# SHORT EXERCISE
Reproduce the data from the line containing "Click the 300GB Storage feature" up to and including the line containing "The image size is (249, 187).", replacing "column header" with "column heading" and leaving all else unchanged. Omit the pictures from your answer.

# MATERIAL TO PROCESS
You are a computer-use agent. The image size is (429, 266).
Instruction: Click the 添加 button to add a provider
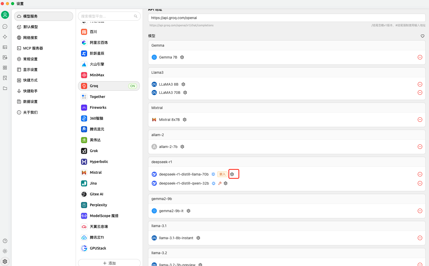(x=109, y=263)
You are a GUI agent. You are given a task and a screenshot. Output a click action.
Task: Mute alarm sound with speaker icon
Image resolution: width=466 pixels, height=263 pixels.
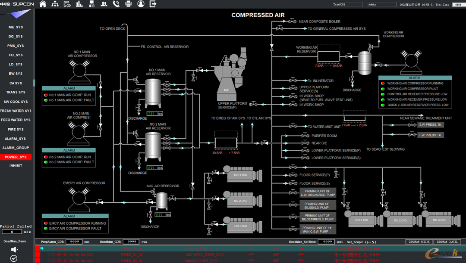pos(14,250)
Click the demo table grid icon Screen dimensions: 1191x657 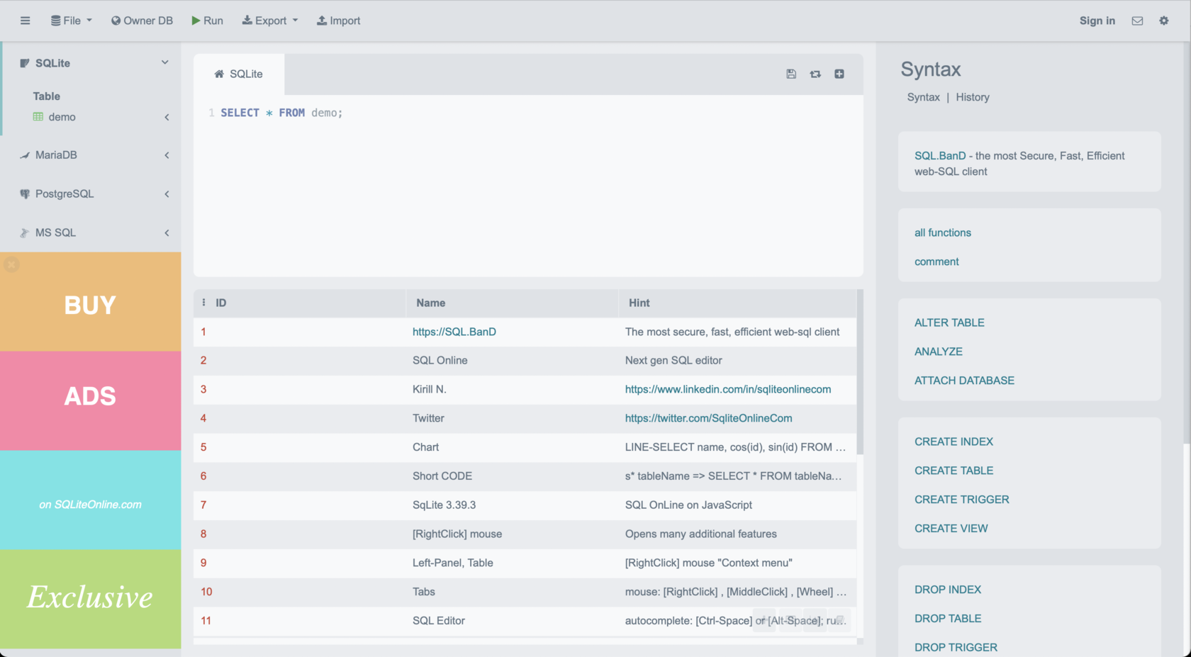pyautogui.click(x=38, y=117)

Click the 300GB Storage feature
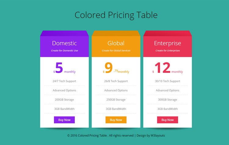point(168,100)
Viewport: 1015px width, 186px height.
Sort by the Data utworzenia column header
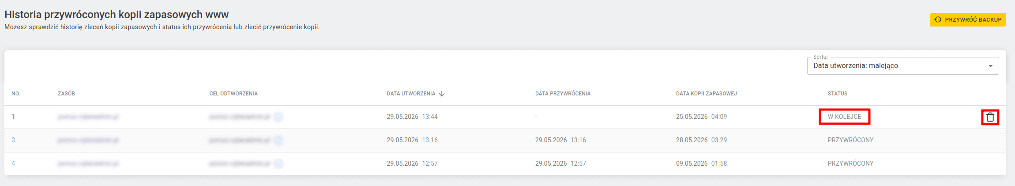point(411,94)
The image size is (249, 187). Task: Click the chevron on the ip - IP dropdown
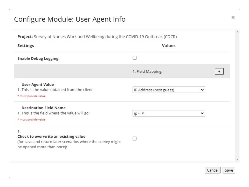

==

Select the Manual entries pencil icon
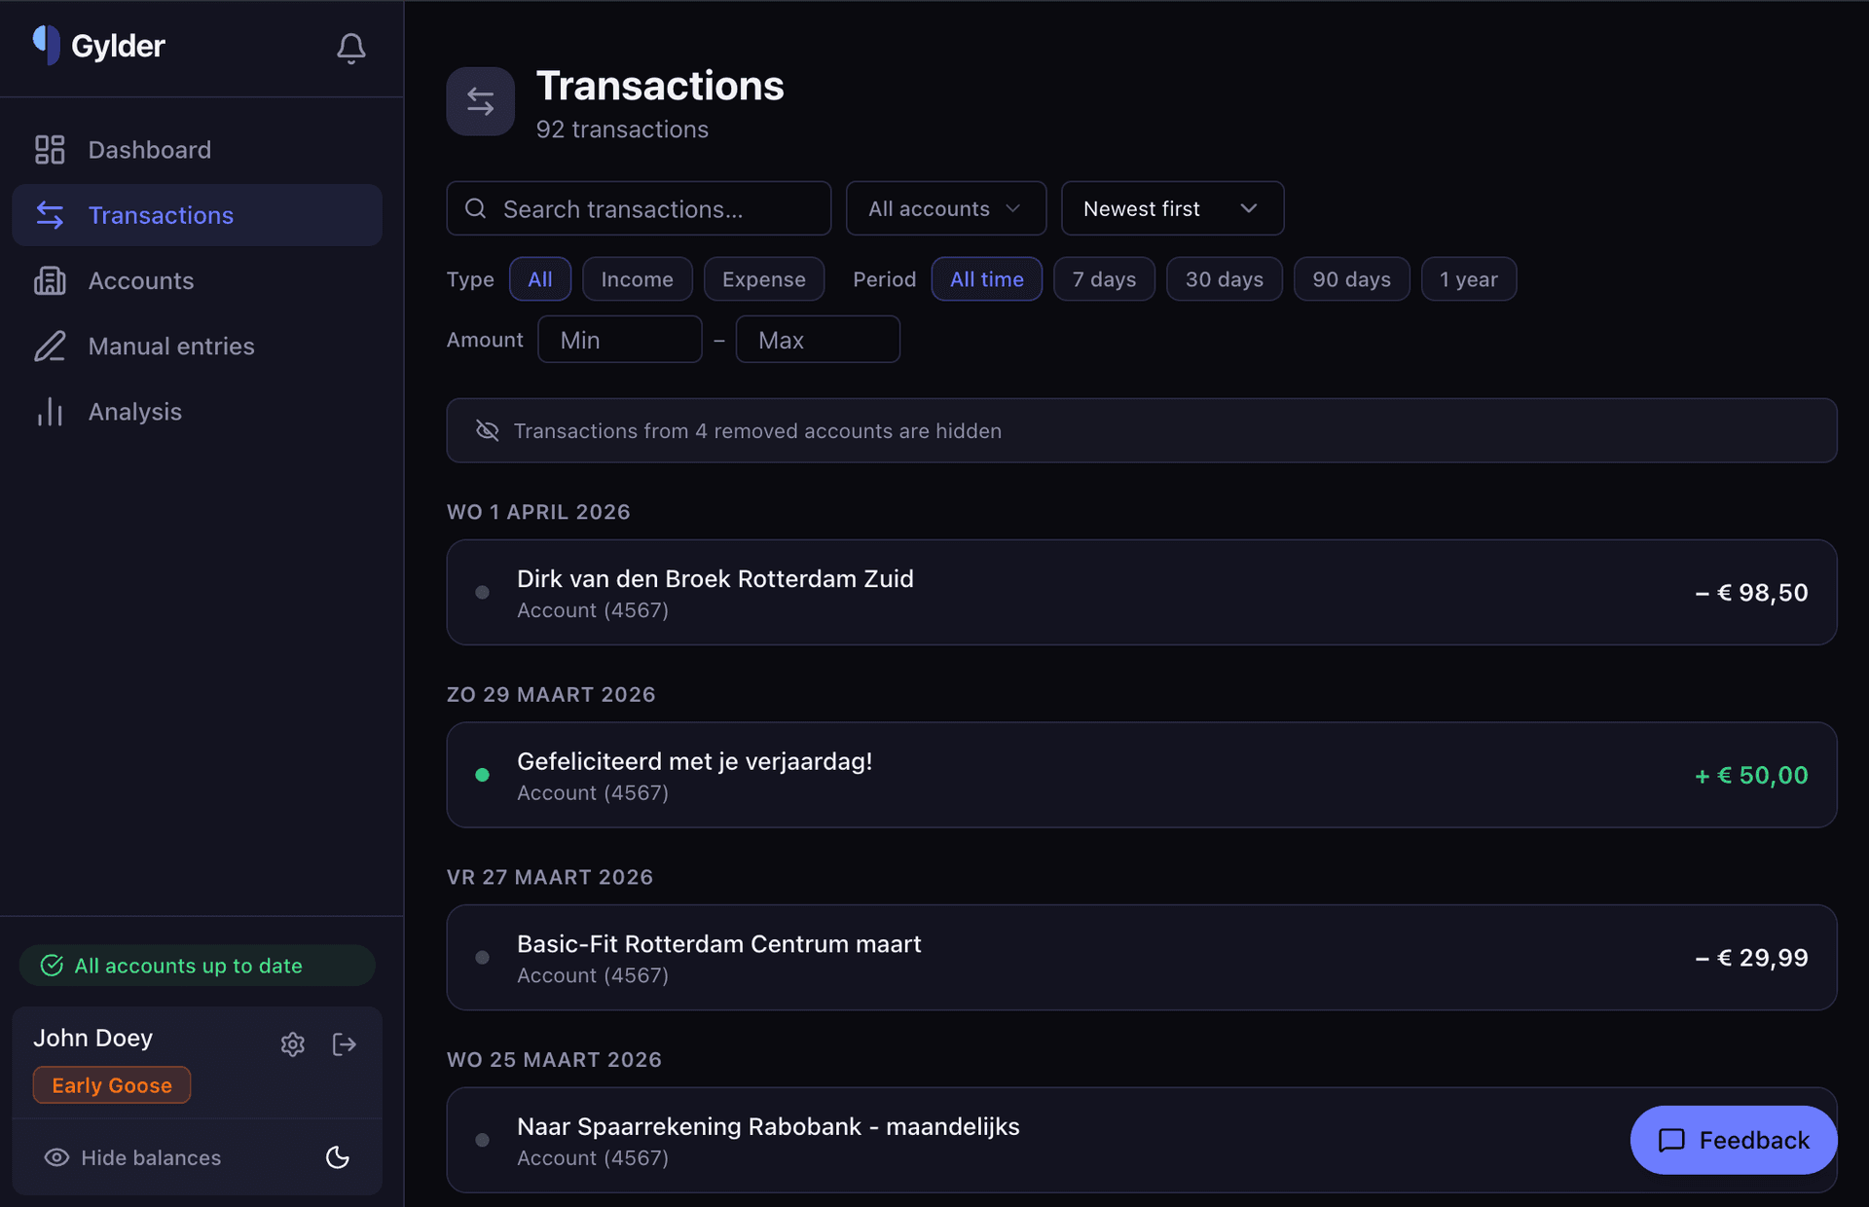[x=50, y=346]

# RESPONSE TO THIS TASK
Click the 300GB Storage feature
point(168,100)
Viewport: 1015px width, 186px height.
Sort by the Data utworzenia column heading
point(411,94)
The image size is (249, 187). Task: Click the chevron on the ip - IP dropdown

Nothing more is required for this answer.